## TASK GOAL
From first line to last, the records below are to be duplicated exactly.

[Data items]
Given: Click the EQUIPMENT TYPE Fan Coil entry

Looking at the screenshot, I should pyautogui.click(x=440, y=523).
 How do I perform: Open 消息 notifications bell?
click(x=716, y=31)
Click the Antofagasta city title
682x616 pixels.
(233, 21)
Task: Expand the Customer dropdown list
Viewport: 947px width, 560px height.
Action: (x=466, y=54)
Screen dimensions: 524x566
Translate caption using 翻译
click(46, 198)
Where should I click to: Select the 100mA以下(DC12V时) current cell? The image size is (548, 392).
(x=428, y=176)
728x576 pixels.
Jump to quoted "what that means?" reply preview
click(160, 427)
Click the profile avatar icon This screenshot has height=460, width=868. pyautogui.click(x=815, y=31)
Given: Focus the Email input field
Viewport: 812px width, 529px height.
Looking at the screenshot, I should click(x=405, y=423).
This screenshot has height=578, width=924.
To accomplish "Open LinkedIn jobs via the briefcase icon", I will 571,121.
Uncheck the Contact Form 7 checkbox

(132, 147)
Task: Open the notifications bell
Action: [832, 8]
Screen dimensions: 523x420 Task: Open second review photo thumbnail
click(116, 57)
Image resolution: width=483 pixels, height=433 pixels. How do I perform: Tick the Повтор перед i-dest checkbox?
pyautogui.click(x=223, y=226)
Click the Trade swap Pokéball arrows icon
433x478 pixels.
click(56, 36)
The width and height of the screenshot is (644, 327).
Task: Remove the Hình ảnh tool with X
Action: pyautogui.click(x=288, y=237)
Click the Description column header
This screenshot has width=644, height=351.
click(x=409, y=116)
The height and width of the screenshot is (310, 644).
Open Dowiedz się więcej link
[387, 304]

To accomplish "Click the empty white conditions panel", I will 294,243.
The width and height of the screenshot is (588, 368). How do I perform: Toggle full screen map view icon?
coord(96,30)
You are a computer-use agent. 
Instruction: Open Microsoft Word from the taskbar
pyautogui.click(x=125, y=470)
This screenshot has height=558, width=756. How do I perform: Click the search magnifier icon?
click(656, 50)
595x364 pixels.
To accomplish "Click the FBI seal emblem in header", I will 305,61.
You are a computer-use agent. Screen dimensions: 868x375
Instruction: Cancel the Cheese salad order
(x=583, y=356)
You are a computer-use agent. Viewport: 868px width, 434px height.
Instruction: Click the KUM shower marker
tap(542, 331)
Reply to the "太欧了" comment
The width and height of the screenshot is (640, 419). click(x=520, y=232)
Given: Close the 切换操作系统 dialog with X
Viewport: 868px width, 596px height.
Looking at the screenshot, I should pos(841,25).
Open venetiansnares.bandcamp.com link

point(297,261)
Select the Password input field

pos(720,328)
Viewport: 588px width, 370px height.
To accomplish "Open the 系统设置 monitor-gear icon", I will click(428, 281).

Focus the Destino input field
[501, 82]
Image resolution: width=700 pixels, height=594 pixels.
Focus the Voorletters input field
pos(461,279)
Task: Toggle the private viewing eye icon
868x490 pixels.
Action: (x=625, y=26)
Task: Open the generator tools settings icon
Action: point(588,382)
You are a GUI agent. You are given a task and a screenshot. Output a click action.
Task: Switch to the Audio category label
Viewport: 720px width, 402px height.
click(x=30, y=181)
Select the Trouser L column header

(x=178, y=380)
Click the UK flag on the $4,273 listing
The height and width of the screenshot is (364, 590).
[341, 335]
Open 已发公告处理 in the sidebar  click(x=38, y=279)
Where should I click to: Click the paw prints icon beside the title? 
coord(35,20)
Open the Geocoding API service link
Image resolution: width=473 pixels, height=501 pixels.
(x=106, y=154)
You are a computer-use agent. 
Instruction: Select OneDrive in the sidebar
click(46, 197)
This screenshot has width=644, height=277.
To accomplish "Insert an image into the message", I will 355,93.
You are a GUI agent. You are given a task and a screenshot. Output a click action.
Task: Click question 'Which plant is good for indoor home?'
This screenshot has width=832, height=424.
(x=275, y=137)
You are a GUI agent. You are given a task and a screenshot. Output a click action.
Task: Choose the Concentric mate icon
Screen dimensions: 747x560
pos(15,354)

## TASK RESULT
Given: Click the EQUIPMENT TYPE Fan Coil entry

Looking at the screenshot, I should pyautogui.click(x=440, y=523).
 How do I perform: Open 消息 notifications bell?
click(x=716, y=31)
Click the Antofagasta city title
682x616 pixels.
(233, 21)
Task: Expand the Customer dropdown list
Viewport: 947px width, 560px height.
Action: (x=466, y=54)
Screen dimensions: 524x566
Translate caption using 翻译
click(46, 198)
Where should I click to: Select the 100mA以下(DC12V时) current cell? The image size is (548, 392).
(x=428, y=176)
728x576 pixels.
Jump to quoted "what that means?" reply preview
click(160, 427)
Click the profile avatar icon This screenshot has height=460, width=868. pyautogui.click(x=815, y=31)
Given: Focus the Email input field
Viewport: 812px width, 529px height.
Looking at the screenshot, I should click(x=405, y=423).
This screenshot has height=578, width=924.
To accomplish "Open LinkedIn jobs via the briefcase icon", I will 571,121.
Uncheck the Contact Form 7 checkbox

(132, 147)
Task: Open the notifications bell
Action: [832, 8]
Screen dimensions: 523x420 Task: Open second review photo thumbnail
click(116, 57)
Image resolution: width=483 pixels, height=433 pixels. How do I perform: Tick the Повтор перед i-dest checkbox?
pyautogui.click(x=223, y=226)
Click the Trade swap Pokéball arrows icon
433x478 pixels.
click(56, 36)
The width and height of the screenshot is (644, 327).
Task: Remove the Hình ảnh tool with X
Action: pyautogui.click(x=288, y=237)
Click the Description column header
This screenshot has width=644, height=351.
click(x=409, y=116)
The height and width of the screenshot is (310, 644).
Open Dowiedz się więcej link
[387, 304]

To accomplish "Click the empty white conditions panel", I will 294,243.
The width and height of the screenshot is (588, 368). How do I perform: Toggle full screen map view icon?
coord(96,30)
You are a computer-use agent. 
Instruction: Open Microsoft Word from the taskbar
pyautogui.click(x=125, y=470)
This screenshot has height=558, width=756. How do I perform: Click the search magnifier icon?
click(656, 50)
595x364 pixels.
To accomplish "Click the FBI seal emblem in header", I will 305,61.
You are a computer-use agent. Screen dimensions: 868x375
Instruction: Cancel the Cheese salad order
(x=583, y=356)
You are a computer-use agent. Viewport: 868px width, 434px height.
Instruction: Click the KUM shower marker
tap(542, 331)
Reply to the "太欧了" comment
The width and height of the screenshot is (640, 419). click(x=520, y=232)
Given: Close the 切换操作系统 dialog with X
Viewport: 868px width, 596px height.
Looking at the screenshot, I should pos(841,25).
Open venetiansnares.bandcamp.com link

point(297,261)
Select the Password input field

pos(720,328)
Viewport: 588px width, 370px height.
To accomplish "Open the 系统设置 monitor-gear icon", I will click(428, 281).

Focus the Destino input field
[501, 82]
Image resolution: width=700 pixels, height=594 pixels.
Focus the Voorletters input field
pos(461,279)
Task: Toggle the private viewing eye icon
868x490 pixels.
Action: (x=625, y=26)
Task: Open the generator tools settings icon
Action: point(588,382)
You are a GUI agent. You are given a task and a screenshot. Output a click action.
Task: Switch to the Audio category label
Viewport: 720px width, 402px height.
click(x=30, y=181)
Select the Trouser L column header

(x=178, y=380)
Click the UK flag on the $4,273 listing
The height and width of the screenshot is (364, 590).
[341, 335]
Open 已发公告处理 in the sidebar  click(x=38, y=279)
Where should I click to: Click the paw prints icon beside the title? 
coord(35,20)
Open the Geocoding API service link
Image resolution: width=473 pixels, height=501 pixels.
(x=106, y=154)
You are a computer-use agent. 
Instruction: Select OneDrive in the sidebar
click(46, 197)
This screenshot has width=644, height=277.
To accomplish "Insert an image into the message", I will 355,93.
You are a GUI agent. You are given a task and a screenshot. Output a click action.
Task: Click question 'Which plant is good for indoor home?'
This screenshot has width=832, height=424.
(x=275, y=137)
You are a GUI agent. You are given a task and a screenshot. Output a click action.
Task: Choose the Concentric mate icon
Screen dimensions: 747x560
pos(15,354)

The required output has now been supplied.